Babel: Imagining Babel
Each of the locations of BABEL has played a role in Alejandro Gonzalez Inarritu’s life. The director took a life-changing trip to Morocco at age 17, and from the minute he was first introduced to that country’s shimmering deserts and soulful mountains, he determined he would one day make a movie there. In this age of terrorism, the setting became even more relevant to Inarritu’s story of mixed up communication and mistaken motives.
Guillermo brought the argument of the two Moroccan boys to the beginning of the project. It was so powerful, beautiful and simple at the same time that it made it unique. It was first set in Tunisia but I knew I had to make it in this African-Mediterranean corner.”
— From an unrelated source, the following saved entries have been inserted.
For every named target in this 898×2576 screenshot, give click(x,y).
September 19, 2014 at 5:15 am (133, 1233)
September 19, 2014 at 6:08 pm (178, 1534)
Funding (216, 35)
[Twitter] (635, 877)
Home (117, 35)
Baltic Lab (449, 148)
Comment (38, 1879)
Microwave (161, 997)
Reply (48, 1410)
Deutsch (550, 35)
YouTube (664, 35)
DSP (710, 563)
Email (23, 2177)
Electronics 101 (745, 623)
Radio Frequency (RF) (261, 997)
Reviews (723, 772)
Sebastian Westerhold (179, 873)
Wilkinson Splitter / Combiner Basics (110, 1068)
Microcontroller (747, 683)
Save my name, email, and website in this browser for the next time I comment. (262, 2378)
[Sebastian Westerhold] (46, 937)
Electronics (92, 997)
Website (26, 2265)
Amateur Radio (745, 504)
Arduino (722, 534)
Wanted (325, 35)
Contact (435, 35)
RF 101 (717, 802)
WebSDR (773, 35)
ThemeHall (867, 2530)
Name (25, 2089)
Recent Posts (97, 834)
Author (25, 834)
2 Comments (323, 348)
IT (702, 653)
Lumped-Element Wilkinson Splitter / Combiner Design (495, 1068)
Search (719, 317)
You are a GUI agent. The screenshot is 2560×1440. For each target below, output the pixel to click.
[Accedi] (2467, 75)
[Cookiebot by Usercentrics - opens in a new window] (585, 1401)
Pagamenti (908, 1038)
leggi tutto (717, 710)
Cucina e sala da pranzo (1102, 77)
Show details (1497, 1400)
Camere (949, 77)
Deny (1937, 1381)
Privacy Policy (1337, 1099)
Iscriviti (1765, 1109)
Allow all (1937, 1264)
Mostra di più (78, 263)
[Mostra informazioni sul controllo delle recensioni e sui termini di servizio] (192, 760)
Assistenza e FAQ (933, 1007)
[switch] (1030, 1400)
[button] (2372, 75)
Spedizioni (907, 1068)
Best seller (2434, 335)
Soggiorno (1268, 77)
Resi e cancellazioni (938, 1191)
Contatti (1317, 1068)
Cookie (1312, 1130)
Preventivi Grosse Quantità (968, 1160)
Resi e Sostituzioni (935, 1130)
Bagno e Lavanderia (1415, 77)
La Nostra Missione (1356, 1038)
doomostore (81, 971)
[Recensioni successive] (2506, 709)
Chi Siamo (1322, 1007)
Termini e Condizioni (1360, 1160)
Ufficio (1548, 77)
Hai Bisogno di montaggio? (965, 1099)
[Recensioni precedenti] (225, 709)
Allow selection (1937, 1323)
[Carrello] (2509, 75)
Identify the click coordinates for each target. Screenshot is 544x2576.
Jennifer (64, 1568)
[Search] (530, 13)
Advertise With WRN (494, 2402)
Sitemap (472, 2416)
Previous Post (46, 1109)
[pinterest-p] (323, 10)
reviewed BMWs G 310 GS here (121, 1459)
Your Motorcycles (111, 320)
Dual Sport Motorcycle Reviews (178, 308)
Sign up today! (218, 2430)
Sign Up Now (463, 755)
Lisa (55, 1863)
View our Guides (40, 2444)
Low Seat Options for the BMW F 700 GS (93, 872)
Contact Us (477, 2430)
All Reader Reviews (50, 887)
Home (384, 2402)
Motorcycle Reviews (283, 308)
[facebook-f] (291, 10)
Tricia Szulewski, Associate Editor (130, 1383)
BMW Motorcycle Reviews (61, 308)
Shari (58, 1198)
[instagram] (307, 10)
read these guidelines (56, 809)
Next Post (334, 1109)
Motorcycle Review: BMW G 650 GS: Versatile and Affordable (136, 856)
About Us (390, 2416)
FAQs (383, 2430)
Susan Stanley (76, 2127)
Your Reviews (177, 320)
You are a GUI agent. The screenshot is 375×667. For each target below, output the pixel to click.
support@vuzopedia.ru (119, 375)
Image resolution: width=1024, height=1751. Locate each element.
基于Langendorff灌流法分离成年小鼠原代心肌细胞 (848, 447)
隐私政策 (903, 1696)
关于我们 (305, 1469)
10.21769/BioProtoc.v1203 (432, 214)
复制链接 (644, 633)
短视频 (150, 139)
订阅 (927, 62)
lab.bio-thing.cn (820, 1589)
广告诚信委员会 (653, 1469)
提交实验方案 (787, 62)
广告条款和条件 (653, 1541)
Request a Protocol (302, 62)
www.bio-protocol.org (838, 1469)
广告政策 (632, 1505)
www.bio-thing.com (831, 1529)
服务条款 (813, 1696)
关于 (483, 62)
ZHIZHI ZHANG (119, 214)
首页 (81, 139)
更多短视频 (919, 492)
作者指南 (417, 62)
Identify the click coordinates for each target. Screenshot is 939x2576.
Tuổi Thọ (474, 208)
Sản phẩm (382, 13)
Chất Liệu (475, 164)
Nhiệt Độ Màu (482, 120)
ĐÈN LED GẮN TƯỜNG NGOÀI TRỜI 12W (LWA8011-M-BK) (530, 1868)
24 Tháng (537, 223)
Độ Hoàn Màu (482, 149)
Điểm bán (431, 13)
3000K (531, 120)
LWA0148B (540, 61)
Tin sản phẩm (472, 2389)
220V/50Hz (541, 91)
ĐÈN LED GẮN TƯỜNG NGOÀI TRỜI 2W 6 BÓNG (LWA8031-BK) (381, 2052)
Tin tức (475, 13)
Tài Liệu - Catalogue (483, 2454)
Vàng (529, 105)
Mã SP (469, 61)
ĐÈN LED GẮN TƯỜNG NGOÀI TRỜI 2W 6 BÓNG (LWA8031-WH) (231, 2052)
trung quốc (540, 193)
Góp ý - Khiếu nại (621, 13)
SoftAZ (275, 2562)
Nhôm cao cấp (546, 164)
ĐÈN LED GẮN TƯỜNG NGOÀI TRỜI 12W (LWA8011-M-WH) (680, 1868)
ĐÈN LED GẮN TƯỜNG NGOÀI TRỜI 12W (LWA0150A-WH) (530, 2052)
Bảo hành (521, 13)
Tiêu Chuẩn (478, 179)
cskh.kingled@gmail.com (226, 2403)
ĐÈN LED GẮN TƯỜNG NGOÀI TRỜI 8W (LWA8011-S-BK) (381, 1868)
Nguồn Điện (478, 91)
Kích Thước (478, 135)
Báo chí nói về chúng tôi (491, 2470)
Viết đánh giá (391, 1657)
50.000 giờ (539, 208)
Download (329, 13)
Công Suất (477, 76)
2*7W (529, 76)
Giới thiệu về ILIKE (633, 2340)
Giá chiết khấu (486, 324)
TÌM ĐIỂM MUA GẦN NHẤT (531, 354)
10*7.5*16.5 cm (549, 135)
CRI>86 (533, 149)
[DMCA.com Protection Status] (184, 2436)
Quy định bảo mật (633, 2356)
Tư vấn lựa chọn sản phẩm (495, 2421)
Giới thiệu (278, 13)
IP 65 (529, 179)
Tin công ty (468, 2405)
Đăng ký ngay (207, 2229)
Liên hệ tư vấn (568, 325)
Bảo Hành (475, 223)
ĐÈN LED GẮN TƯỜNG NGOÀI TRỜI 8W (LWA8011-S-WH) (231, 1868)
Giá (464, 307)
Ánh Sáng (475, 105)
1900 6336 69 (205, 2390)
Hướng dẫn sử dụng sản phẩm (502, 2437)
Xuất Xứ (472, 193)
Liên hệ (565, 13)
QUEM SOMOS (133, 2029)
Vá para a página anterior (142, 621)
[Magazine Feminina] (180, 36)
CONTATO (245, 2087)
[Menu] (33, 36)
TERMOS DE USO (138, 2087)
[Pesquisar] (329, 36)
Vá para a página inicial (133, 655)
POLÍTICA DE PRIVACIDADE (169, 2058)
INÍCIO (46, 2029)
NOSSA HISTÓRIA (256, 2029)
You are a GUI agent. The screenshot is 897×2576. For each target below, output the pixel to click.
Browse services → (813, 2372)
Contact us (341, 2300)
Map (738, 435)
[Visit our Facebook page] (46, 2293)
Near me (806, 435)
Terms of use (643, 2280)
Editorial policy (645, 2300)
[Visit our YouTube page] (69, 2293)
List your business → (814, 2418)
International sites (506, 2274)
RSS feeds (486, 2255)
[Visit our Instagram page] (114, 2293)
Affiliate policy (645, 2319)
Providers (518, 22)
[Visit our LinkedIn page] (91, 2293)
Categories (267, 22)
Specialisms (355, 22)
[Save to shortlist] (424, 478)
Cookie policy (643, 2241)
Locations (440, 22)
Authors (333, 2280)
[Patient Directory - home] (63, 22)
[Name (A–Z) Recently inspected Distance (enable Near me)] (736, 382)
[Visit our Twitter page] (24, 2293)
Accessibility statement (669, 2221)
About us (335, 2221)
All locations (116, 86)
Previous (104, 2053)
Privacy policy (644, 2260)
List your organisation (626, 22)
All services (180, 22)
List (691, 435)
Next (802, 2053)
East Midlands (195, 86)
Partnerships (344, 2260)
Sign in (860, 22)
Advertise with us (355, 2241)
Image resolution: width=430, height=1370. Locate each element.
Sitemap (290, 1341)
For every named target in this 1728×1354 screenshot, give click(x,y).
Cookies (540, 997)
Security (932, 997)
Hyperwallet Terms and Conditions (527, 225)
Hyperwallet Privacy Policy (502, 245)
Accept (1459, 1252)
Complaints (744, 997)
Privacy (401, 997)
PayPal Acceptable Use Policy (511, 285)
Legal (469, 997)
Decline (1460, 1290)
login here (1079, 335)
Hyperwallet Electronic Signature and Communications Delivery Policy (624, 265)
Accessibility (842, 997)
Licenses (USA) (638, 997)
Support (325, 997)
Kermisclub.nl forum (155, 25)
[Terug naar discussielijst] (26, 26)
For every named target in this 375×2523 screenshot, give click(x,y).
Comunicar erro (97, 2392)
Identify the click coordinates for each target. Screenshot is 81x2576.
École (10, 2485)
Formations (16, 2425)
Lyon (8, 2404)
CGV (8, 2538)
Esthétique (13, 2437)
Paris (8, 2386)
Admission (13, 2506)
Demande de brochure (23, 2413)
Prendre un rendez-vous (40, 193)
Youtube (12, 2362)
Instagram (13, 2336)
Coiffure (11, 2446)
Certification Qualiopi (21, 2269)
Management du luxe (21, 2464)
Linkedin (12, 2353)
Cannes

Similarly, the director’s previous visits to Japan inspired him to commit to returning one day with a movie camera. In 2003, he went to that country to promote “21 Grams”, and visited a place called Hakone, a landmark mountain with steaming thermal waters that struck him as magical. The image of an old man taking care with love and dignity, of a mentally-retarded adolescent Japanese girl, while climbing up the Hakone mountain had such a powerful effect on him that it led to the idea of telling the story of a relationship between one isolated person and another. Later on, the strange and constant appearance of deaf people in that same trip, plus an erotic dream that he had of a deaf teenager in the dentist’s office was the seed of the Japanese story,
Another weighty influence on Inarritu as he forged BABEL was his own recent move from his former home in Mexico City to the United States. Inarritu knew he wanted to set one of his stories against the deadly and highly contentious border between the U.S. and Mexico. “Being an immigrant myself, I gained a clearer perspective of myself, my country and my own work. I also now understand what it feels like being a Third World citizen living in the First World country, and the complexity of its significance.”